Spend early Gems with a role checklist instead of a wish list. After each summon session, ask what the account is missing: damage, survival, support, or economy. Keep a usable unit in each role before chasing low-rate banner targets. A new player who sells or ignores every non-top unit can get stuck with a roster that looks clean but cannot cover waves, bosses, and harder acts. Save deeper optimization for later, when you can compare traits, perks, gear, and farming routes together.
Upgrade perks before you overcommit to rerolls. Max Yen and Yen Generation are the safer early account upgrades because they affect how many units you can deploy and how quickly you can afford placements in a run. Base Health matters more when harder modes punish one leak or when you are trying Squadron-style content with teammates. Gold is limited early, and even upgrades across every perk usually leave the real blocker untouched.

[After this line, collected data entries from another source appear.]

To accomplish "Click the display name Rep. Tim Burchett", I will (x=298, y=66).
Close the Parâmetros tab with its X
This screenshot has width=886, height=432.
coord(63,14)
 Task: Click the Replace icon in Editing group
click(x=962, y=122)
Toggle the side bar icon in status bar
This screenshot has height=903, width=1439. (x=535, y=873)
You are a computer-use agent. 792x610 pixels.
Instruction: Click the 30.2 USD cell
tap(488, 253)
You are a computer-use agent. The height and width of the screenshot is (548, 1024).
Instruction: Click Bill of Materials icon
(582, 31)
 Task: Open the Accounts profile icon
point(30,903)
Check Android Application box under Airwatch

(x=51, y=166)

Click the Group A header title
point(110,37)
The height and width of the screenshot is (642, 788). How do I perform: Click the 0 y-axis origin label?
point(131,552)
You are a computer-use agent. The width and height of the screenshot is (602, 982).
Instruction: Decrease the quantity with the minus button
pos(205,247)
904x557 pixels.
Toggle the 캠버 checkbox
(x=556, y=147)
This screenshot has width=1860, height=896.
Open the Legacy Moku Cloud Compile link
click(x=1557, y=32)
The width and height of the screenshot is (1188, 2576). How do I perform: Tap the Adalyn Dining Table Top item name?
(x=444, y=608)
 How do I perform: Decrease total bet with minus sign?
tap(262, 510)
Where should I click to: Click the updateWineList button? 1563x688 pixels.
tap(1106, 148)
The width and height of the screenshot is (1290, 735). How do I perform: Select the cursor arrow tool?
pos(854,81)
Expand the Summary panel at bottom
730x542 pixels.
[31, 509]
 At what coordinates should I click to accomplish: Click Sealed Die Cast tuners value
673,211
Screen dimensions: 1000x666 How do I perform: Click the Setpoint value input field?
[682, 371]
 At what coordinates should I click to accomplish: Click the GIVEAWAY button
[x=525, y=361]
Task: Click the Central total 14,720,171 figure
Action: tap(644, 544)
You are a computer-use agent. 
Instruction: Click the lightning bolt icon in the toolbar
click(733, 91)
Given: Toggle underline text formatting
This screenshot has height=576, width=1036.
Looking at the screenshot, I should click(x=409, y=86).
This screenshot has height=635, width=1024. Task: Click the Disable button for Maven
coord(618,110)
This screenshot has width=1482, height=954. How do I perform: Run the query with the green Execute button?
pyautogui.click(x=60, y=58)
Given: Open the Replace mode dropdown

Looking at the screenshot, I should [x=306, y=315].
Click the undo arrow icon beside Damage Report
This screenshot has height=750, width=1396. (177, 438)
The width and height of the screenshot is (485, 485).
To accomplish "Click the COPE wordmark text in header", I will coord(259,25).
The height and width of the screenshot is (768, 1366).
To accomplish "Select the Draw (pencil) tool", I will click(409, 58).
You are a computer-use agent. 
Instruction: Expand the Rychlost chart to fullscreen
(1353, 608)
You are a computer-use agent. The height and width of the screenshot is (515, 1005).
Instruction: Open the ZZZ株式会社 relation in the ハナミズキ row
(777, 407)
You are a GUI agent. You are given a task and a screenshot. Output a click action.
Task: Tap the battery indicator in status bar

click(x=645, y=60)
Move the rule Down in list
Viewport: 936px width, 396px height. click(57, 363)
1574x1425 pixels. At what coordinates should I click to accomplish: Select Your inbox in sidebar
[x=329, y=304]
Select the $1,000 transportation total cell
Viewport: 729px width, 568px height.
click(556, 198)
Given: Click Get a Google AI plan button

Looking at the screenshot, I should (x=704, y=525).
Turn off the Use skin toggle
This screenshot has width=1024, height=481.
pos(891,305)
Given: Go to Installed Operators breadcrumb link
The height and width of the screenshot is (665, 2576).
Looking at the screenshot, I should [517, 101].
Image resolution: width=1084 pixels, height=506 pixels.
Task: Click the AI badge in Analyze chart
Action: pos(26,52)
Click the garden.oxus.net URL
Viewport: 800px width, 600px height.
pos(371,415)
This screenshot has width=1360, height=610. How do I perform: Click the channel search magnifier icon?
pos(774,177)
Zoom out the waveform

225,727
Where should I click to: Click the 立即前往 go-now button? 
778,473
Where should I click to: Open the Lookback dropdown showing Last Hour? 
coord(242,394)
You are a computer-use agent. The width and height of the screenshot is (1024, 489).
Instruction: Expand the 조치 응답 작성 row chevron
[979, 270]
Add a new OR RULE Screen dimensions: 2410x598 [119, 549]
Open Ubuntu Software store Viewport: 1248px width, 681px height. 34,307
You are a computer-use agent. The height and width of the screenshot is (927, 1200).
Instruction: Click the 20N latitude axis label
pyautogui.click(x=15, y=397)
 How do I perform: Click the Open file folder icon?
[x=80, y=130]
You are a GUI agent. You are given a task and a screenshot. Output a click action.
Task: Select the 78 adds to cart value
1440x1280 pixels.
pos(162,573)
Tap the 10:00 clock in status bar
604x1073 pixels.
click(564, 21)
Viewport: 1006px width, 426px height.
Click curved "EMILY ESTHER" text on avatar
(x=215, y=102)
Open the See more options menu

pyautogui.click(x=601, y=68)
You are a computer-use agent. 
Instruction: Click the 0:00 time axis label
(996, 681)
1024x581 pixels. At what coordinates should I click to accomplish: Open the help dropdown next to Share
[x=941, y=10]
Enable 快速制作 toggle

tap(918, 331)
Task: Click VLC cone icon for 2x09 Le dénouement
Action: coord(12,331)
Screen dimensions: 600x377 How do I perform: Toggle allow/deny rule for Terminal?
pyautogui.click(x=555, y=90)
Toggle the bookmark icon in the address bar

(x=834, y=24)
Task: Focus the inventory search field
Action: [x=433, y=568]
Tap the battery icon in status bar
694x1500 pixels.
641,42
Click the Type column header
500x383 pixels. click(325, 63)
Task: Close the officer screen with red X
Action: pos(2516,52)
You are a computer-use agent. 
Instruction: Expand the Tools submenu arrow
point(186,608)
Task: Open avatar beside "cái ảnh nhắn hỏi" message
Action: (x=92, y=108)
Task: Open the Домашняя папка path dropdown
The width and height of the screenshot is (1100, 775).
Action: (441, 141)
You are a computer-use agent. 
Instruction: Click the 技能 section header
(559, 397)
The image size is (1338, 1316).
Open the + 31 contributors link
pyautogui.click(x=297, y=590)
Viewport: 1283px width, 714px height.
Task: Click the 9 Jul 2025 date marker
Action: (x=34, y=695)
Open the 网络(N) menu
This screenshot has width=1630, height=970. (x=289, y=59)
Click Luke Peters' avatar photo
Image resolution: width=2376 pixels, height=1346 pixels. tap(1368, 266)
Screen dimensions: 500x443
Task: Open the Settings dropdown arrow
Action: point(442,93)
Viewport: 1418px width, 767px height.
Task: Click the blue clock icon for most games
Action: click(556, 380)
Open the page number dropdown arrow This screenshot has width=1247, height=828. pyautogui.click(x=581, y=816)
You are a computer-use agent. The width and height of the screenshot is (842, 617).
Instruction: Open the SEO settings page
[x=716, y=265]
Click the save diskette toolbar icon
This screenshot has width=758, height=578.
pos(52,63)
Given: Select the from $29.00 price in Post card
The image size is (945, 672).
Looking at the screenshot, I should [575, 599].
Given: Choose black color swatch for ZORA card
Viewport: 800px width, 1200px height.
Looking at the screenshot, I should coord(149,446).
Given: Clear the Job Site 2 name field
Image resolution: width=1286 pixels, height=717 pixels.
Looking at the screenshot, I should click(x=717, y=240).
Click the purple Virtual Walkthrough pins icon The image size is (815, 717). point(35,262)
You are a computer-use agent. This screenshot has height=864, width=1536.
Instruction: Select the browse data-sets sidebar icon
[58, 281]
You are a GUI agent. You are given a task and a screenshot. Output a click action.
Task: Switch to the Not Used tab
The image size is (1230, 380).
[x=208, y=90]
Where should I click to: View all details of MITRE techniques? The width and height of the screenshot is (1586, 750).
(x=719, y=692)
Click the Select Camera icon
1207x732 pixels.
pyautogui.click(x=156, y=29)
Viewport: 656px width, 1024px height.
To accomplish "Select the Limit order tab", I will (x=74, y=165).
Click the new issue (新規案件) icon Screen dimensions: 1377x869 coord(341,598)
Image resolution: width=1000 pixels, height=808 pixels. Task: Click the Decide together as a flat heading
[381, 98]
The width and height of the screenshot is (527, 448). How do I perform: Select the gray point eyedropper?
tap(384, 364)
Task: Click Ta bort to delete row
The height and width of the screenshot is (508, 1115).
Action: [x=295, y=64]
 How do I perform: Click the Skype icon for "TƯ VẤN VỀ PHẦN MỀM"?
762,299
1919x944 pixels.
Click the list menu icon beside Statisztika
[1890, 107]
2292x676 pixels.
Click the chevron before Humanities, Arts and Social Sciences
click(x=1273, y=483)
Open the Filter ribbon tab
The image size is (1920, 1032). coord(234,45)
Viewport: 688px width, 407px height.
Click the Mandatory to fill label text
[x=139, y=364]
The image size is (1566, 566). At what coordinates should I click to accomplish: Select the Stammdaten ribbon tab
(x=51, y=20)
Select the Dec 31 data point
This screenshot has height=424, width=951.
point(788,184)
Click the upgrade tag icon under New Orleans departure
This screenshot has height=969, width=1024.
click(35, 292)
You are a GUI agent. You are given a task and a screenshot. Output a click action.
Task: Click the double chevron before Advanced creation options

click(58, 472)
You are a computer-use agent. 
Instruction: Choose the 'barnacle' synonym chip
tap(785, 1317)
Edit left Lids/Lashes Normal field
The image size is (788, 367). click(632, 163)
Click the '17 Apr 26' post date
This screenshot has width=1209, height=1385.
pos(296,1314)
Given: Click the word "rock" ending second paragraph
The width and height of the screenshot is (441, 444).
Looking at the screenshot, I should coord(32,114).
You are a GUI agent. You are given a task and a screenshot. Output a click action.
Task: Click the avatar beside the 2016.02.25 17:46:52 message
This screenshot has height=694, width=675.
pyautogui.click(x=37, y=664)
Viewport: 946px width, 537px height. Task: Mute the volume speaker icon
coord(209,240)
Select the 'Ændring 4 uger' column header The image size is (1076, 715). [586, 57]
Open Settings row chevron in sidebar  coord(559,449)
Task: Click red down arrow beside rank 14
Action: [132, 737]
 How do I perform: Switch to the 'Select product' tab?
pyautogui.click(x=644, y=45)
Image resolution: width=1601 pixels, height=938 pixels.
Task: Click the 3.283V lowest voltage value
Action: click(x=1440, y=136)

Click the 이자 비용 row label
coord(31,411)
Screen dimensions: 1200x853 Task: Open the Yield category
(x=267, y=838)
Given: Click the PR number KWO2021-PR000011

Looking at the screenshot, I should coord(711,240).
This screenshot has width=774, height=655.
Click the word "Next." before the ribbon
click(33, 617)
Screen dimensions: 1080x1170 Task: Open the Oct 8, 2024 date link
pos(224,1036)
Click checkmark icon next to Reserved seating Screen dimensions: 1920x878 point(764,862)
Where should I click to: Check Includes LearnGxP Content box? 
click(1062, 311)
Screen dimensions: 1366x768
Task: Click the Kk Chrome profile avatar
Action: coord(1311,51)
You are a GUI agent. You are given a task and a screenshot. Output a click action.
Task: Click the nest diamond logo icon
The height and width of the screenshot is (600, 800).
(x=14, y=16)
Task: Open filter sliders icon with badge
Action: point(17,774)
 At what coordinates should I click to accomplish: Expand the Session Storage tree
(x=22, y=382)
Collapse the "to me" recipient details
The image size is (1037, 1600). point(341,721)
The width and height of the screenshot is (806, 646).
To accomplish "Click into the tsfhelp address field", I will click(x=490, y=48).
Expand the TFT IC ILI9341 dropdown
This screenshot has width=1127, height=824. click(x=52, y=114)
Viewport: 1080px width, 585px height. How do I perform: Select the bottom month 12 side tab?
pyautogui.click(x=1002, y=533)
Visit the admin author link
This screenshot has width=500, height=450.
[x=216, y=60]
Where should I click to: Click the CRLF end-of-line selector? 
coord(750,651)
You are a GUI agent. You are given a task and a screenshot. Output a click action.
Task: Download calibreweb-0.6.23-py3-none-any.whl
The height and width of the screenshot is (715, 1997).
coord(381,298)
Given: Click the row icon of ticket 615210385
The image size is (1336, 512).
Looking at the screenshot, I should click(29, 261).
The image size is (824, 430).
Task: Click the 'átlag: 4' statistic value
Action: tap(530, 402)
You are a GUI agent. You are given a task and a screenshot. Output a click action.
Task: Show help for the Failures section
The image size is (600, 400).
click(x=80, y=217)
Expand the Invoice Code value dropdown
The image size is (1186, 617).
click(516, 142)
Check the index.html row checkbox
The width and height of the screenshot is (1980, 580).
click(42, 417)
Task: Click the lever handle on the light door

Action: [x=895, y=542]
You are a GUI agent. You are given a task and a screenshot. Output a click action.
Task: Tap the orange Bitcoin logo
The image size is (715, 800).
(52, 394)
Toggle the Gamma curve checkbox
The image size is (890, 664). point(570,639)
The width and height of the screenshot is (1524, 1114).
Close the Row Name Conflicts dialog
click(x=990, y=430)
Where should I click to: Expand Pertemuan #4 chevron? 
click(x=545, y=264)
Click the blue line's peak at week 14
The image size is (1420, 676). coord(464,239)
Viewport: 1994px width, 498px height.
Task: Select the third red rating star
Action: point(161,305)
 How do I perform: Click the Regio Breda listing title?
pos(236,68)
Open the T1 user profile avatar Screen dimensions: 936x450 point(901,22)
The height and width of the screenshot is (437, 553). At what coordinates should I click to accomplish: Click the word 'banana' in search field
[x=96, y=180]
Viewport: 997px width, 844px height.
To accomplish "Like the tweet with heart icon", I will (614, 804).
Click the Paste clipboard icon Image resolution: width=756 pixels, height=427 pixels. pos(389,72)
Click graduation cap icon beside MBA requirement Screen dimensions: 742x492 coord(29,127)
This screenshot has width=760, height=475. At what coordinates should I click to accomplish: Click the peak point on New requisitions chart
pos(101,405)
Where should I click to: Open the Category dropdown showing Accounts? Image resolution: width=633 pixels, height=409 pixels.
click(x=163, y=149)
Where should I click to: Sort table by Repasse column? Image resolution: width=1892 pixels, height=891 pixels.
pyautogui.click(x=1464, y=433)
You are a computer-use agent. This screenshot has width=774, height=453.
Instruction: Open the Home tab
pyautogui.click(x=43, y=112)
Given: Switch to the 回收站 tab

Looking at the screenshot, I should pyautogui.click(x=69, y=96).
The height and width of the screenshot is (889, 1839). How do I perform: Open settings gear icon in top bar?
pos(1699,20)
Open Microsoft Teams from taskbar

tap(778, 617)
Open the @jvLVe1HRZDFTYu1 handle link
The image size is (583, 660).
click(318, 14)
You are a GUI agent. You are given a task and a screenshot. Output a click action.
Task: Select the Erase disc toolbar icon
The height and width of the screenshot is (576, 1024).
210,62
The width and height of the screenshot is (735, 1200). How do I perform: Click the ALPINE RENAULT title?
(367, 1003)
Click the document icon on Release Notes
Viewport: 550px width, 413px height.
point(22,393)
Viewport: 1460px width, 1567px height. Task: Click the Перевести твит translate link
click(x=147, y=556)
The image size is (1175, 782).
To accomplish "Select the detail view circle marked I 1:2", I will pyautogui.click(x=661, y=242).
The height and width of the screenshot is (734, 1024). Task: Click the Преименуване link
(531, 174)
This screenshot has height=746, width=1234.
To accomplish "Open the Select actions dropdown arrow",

Pick the perk that fixes your current failure: not enough placement money, too little income speed, or base deaths.
Traits work better as a later power spike after the unit is worth keeping. Trait Shards are the reroll resource, and the trait NPC can reroll both trait and sub-trait results. The mistake is spending shards on a temporary unit, then replacing that unit after the next banner pull. Roll traits when a unit is part of your team plan, not because the button is available. If an early carry hits a role-matching trait, stop and use it to push more stages before gambling again.
Gear comes after you know who deserves investment. Crafting asks for materials and Gold, and gear sets are tied to stage farming routes. Before farming a specific material, check which unit will wear the gear and whether that role is actually blocking progress. A damage set on a unit you barely place is worse than saving materials for the unit that carries boss waves. When you reach later acts, farm the act range that drops the material you need instead of replaying the easiest stage out of habit.
Use active codes as a starting boost, but avoid building the whole route around codes. Codes can give Gems or other resources when they are active, but they expire and belong in a codes page, not a beginner plan. If a code gives you summons, use them to fill team roles. If it gives reroll resources, hold them until you have a keeper unit. If it gives Gold, put it into the account upgrade that fixes the stage where you are currently failing.
When you lose a stage, read the loss before spending. If enemies leak early, you need placement timing, Yen, or a cheaper early unit. If normal waves die but the boss survives, you need more sustained damage or a better damage trait. If one leak kills the base, base health or a tank slot matters. If you cannot place your good units fast enough, economy beats another expensive damage upgrade. This keeps early progress from turning into random spending.